### Task to carry out
Look through the records below for lines containing the string "agent", and report how many there are, nothing else.

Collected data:
=== Begin Enclosure ===

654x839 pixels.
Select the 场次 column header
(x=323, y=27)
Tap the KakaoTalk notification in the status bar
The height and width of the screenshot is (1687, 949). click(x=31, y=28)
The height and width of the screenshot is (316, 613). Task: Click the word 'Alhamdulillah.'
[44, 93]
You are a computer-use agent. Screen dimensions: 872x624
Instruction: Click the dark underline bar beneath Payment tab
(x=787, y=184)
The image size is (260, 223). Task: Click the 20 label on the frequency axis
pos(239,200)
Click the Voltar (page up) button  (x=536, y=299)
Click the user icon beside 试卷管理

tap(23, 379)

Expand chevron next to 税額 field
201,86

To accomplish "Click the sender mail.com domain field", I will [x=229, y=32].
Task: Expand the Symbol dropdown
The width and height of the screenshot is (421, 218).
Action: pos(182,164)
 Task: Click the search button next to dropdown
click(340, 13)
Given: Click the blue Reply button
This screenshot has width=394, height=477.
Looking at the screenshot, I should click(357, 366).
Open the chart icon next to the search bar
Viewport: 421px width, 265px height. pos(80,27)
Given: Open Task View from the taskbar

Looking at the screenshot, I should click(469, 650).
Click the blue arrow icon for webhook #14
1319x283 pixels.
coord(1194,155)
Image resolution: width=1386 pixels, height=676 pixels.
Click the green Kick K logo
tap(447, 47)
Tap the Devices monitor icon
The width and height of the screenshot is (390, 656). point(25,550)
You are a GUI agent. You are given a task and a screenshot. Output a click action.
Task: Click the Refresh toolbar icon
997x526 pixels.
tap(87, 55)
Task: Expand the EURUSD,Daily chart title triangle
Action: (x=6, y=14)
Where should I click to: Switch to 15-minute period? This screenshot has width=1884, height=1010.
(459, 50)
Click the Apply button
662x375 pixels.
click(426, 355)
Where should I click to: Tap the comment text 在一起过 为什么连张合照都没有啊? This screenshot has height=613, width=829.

=== End Enclosure ===

### Response area
2